水路が流れている。対岸には荒れた植物群落が広がり、

岸の近くに鬱蒼とした萱の茂みがある。初夏には緑一色

だった萱の茂みは、秋を迎えて枯れた黄褐色を増やし、

暗がりの奥に密生する茎から、緑の混じった細長い葉を

多方向に枝垂らせている。空を向いて伸びる薄茶色の穂

を掠めて、ハクセキレイ下流へ飛んで行った。視線を

戻すと、萱の茂みがじっと私を見ていた。

 

 

 夏蜜柑

 

 

 海へ続く道はカーブしていて、両側に数軒の農家が畑

を挟んで並んでいる。畑には夏蜜柑の木が並び、端の方

には実を付けた甘柿の木、他の一角ではキウイが棚に葉

を茂らせている。夏蜜柑はみな横広がりのいい枝振りだ。

あちこちの葉陰から、まだ青い果実の顔が覗いている。

晩秋には色付いてくるだろう。

 

 

 踏切

 

 

 前方に海岸堤防が見える。海はすぐそこだ。その前に、

小さな無人踏切を渡らなくてはならない。カンカン音を

立てて短い遮断機が下りて来る。赤信号が点滅する信号

機の表示板には、「久津第15」と書いてある。二両連

結の黄色い電車が、線路脇にコスモスの花が咲き、葛が

群生する緩やかなカーブをガタンゴトンと通過して行く。

 

 

 堤防

 

 

 海岸線に沿ってコンクリートの堤防が続いている。風

雨と潮に晒されて、コンクリートは全体的に黒ずみ、表

面はガサガサに荒れている。砂浜への出口はすぐに見つ

かった。堤防の一部が海の方へ突き出し、左手に短い階

段が造られている。階段を降り、ザクッと砂を踏む。

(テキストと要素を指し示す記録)
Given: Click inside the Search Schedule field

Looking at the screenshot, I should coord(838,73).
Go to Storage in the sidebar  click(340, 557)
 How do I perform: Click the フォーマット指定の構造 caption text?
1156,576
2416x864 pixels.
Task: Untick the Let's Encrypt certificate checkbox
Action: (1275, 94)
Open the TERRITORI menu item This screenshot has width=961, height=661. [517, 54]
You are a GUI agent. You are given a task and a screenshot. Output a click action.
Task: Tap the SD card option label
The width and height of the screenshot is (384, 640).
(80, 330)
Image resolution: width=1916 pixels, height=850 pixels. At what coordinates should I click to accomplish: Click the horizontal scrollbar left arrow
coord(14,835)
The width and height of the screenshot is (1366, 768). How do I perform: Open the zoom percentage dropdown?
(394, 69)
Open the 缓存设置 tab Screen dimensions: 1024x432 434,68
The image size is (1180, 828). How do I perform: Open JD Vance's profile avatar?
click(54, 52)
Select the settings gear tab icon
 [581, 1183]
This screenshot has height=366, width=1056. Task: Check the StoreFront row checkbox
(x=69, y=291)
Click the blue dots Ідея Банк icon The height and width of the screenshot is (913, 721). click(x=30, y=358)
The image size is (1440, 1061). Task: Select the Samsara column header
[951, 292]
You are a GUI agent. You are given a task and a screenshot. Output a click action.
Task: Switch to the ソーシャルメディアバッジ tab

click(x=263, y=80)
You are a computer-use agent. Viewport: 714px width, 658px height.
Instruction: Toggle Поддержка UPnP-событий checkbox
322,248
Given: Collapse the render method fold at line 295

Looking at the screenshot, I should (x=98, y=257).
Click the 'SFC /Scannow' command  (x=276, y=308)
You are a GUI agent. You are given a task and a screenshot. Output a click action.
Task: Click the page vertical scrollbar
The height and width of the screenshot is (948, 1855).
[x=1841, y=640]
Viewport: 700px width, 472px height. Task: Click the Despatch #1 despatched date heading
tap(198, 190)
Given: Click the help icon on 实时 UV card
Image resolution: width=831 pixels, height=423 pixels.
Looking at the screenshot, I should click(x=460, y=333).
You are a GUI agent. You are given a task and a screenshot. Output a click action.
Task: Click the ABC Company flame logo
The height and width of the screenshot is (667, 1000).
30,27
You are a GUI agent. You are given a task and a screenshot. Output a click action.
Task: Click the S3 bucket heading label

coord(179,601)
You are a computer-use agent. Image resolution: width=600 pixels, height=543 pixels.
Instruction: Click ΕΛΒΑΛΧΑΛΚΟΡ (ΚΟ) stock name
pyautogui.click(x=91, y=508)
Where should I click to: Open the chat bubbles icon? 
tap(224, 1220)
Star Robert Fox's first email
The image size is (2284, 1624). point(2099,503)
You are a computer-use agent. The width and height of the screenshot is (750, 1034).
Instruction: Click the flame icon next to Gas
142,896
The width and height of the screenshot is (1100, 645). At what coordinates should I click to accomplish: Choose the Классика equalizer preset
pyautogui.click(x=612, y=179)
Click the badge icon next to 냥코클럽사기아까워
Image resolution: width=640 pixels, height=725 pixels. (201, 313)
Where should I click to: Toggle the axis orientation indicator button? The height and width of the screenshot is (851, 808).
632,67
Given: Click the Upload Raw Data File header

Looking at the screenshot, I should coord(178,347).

> [指示] 海へ向かう道を描いた抜粋から、「前方に海岸堤防が見える。海はすぐそこだ。その前に、」から「群生する緩やかなカーブをガタンゴトンと通過して行く。」までの部分をそのまま抜き出してください。 これらの記録は抜粋の内容とは関係がありません。

> [解答]
前方に海岸堤防が見える。海はすぐそこだ。その前に、

小さな無人踏切を渡らなくてはならない。カンカン音を

立てて短い遮断機が下りて来る。赤信号が点滅する信号

機の表示板には、「久津第15」と書いてある。二両連

結の黄色い電車が、線路脇にコスモスの花が咲き、葛が

群生する緩やかなカーブをガタンゴトンと通過して行く。